Book Club: The Go-Giver

PG Book club






Plaster Group’s consultants all got on the same page and received a copy of The Go-Giver, A Little Story About a Powerful Business Idea by Bob Burg and John David Mann. A quick read, this novel shares the lessons learned by the main character, Joe, as he engages with a massively successful (but mysterious) mentor. The mentor passes to Joe his “Five Laws of Stratospheric Success”…

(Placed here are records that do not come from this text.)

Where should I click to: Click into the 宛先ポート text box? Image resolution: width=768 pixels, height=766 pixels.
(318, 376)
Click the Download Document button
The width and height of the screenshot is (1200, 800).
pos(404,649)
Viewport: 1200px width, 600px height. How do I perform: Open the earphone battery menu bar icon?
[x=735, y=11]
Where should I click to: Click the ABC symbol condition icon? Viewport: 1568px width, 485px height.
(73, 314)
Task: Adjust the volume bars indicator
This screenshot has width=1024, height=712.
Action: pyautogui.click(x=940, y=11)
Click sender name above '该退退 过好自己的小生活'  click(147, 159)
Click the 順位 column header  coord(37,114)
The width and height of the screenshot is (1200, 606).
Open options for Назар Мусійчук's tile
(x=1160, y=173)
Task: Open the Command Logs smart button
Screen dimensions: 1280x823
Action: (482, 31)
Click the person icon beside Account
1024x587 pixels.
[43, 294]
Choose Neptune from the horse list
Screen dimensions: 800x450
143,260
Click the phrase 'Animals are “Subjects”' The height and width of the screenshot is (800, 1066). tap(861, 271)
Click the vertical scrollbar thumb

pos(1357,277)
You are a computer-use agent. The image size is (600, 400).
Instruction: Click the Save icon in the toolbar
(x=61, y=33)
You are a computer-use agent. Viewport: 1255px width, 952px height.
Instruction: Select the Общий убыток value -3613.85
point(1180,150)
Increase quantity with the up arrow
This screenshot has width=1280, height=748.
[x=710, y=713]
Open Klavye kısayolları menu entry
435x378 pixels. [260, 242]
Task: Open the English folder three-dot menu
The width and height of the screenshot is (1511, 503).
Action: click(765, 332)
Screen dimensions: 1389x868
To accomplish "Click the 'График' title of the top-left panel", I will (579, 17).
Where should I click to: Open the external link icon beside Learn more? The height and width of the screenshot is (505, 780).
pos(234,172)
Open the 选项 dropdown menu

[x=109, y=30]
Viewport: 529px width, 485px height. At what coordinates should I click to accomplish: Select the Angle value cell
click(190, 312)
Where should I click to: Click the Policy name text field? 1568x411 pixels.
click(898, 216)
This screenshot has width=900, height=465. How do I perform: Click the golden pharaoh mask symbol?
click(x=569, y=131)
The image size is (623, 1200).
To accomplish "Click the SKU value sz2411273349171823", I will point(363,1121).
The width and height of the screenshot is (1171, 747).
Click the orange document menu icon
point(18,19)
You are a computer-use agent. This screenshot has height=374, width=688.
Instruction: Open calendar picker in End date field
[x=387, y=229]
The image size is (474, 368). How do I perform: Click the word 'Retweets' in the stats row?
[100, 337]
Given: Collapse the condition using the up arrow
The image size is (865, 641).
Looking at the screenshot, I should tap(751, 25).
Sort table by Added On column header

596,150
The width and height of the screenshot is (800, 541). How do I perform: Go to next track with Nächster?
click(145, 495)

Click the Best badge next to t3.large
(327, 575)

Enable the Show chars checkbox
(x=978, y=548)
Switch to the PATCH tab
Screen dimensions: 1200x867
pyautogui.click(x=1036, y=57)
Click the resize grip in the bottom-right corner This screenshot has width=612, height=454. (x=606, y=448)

Here are some of our consultants’ takes on these keys for success:


I believe in today’s dynamic, increasingly connected world; value is not about delivering one thing, but rather about synthesizing, connecting the dots, plugging into a team structure that can deliver more than the sum of its parts. I think success comes from being able to collaborate across teams, see their faces, listen to their problems, help them regain their sanity, and be the glue that holds them together. For example, right now at work we have a solution that can potentially help hundreds of users and deliver consistent numbers across the entire organization, but it has been not been incubated properly and raised by the proper people who are needed because they can take it to the next level. By being a good middleman – listening, translating, doing the things that people don’t want to do – I can help the team deliver the solution to live up to its potential.
At my client site, it says on the wall: “If you want to go fast, go alone. If you want to go far, go together” (which I can’t help but hear in Jean-Luc Picard’s voice).
— Colin Carson, Sr. BI Consultant


I saw this law as a balancing of quantity (how many people you serve), and quality (how well you serve them). I remember learning that quality and quantity are inversely related when price is kept constant, and I’m sure most people have experienced the trend of quality decreasing when they’ve sought larger quantities of a product or service. I also think that people have a tendency on focusing on the quantity side of things as the quickest path towards gaining greater success, so much so that they allow the quality of whatever their output is to decline. So, I think the key to increasing “your income” (or as I saw it, what you get back from the world), is to refrain from dramatically improving quality or quantity, while allowing the other to slide. Instead of focusing on making huge gains, take small steps. Try to serve just one more person, providing them the equivalent experience as those you are formerly serving. And then go back and try to improve everyone’s experience just a little bit, before searching for an additional unit to serve. 
— Lena Badicke


The Law of Influence closely aligns with professional coaching, which is one component of the larger set of Agile coaching competencies.  Professional coaching entails “partnering with clients in a creative process that inspires their personal and professional potential” (from the International Coaching Federation).  My duty as an Agile coach in the professional coaching stance is to acknowledge and explore the agenda of my client, and help them discover and reach their potential.  To do this in a genuine and unadulterated manner, I must place my client’s interest above all else, including my own agenda.  It is this ability to act as a coach, with the client’s interest determining the direction (rather than the coach’s interests, opinions, or bias), that makes professional coaching so impactful.
— Grant Beck, Agile Practice Area Director


This one called to me the most keenly. I’ve always had doubts about the value I add (particularly as a PM) and also how well I fit into the corporate world, maybe because of my background, and certainly my values (Keynesian). Reading this was a self-validation, that I do have something to offer beyond slick methodologies and, might I add, a pretty good wardrobe? I’ve worked very closely and for a long time with my colleague Grant Beck, and every time I am assailed with self-doubt, this “law” in essence, is what he assures me I exemplify. 
— Shama Bole, Client Service Director 


One of the core tenets at Plaster Group is to leave your ego at the door; to be open to input from others and understand that everyone, even those of us who have been in the business for years, has something to learn. When we meet with clients, we know that it’s always a two-way conversation and never a speech, that helps deliver on our objectives. As Bill Nye once said, “Everyone you will ever meet knows something you don’t.” Our success is predicated on being able and open to receiving feedback and learning new things. 
— Christopher Vaughan, Sr. Business Solutions Consultant

And to the message of the book as a whole:

The laws below seem to be rooted in Egoism, which is to say that all actions a person takes are at their core rooted in the desire to further their own wellbeing or interests.  Taking any single philosophical principle and applying it as a hard and fast rule is a recipe for disaster.  Rather than think of them as ‘laws’, the better approach would be to refer to them as guidelines by which one can arrive at an action.  This leaves room to apply (or disregard) them as necessary to determine the best course of action or behavioral patterns in each individual decision or action.